The data below:

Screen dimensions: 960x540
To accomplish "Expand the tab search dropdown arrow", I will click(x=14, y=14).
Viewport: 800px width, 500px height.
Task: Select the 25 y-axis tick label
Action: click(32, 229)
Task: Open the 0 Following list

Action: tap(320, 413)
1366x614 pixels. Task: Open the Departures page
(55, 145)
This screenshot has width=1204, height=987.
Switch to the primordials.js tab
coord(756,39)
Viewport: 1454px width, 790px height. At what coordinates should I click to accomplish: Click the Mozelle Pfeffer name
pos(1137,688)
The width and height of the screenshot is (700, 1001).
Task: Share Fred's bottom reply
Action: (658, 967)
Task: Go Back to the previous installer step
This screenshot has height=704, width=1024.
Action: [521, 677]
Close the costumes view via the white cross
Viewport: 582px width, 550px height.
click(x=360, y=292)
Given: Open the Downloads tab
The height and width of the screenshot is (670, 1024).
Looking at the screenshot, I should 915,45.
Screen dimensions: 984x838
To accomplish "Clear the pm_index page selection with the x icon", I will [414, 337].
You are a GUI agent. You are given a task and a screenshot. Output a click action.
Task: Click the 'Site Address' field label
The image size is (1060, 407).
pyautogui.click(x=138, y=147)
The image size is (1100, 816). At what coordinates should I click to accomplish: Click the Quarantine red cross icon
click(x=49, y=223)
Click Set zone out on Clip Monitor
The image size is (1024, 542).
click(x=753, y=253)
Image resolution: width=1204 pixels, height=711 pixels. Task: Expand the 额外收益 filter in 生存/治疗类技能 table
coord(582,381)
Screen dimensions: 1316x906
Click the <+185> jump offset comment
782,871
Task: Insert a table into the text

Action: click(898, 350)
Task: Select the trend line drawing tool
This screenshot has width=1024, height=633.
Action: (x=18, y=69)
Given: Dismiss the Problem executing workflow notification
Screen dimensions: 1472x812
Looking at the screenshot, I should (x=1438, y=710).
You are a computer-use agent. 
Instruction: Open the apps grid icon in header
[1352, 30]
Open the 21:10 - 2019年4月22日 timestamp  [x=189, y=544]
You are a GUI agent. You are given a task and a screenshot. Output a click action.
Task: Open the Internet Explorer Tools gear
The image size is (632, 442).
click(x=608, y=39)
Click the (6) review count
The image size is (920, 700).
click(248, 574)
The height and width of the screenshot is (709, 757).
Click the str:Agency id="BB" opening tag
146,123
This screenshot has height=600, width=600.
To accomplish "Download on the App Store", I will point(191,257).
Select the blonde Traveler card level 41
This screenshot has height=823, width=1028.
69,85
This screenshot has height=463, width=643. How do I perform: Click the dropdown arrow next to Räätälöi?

End of The data.

Exercise aim: The output should match the records above exactly, line for line.

Exercise response:
Screen dimensions: 960x540
To accomplish "Expand the tab search dropdown arrow", I will click(x=14, y=14).
Viewport: 800px width, 500px height.
Task: Select the 25 y-axis tick label
Action: click(32, 229)
Task: Open the 0 Following list

Action: tap(320, 413)
1366x614 pixels. Task: Open the Departures page
(55, 145)
This screenshot has width=1204, height=987.
Switch to the primordials.js tab
coord(756,39)
Viewport: 1454px width, 790px height. At what coordinates should I click to accomplish: Click the Mozelle Pfeffer name
pos(1137,688)
The width and height of the screenshot is (700, 1001).
Task: Share Fred's bottom reply
Action: (658, 967)
Task: Go Back to the previous installer step
This screenshot has height=704, width=1024.
Action: [521, 677]
Close the costumes view via the white cross
Viewport: 582px width, 550px height.
click(x=360, y=292)
Given: Open the Downloads tab
The height and width of the screenshot is (670, 1024).
Looking at the screenshot, I should 915,45.
Screen dimensions: 984x838
To accomplish "Clear the pm_index page selection with the x icon", I will [414, 337].
You are a GUI agent. You are given a task and a screenshot. Output a click action.
Task: Click the 'Site Address' field label
The image size is (1060, 407).
pyautogui.click(x=138, y=147)
The image size is (1100, 816). At what coordinates should I click to accomplish: Click the Quarantine red cross icon
click(x=49, y=223)
Click Set zone out on Clip Monitor
The image size is (1024, 542).
click(x=753, y=253)
Image resolution: width=1204 pixels, height=711 pixels. Task: Expand the 额外收益 filter in 生存/治疗类技能 table
coord(582,381)
Screen dimensions: 1316x906
Click the <+185> jump offset comment
782,871
Task: Insert a table into the text

Action: click(898, 350)
Task: Select the trend line drawing tool
This screenshot has width=1024, height=633.
Action: (x=18, y=69)
Given: Dismiss the Problem executing workflow notification
Screen dimensions: 1472x812
Looking at the screenshot, I should (x=1438, y=710).
You are a computer-use agent. 
Instruction: Open the apps grid icon in header
[1352, 30]
Open the 21:10 - 2019年4月22日 timestamp  [x=189, y=544]
You are a GUI agent. You are given a task and a screenshot. Output a click action.
Task: Open the Internet Explorer Tools gear
The image size is (632, 442).
click(x=608, y=39)
Click the (6) review count
The image size is (920, 700).
click(248, 574)
The height and width of the screenshot is (709, 757).
Click the str:Agency id="BB" opening tag
146,123
This screenshot has height=600, width=600.
To accomplish "Download on the App Store", I will point(191,257).
Select the blonde Traveler card level 41
This screenshot has height=823, width=1028.
69,85
This screenshot has height=463, width=643. How do I perform: Click the dropdown arrow next to Räätälöi?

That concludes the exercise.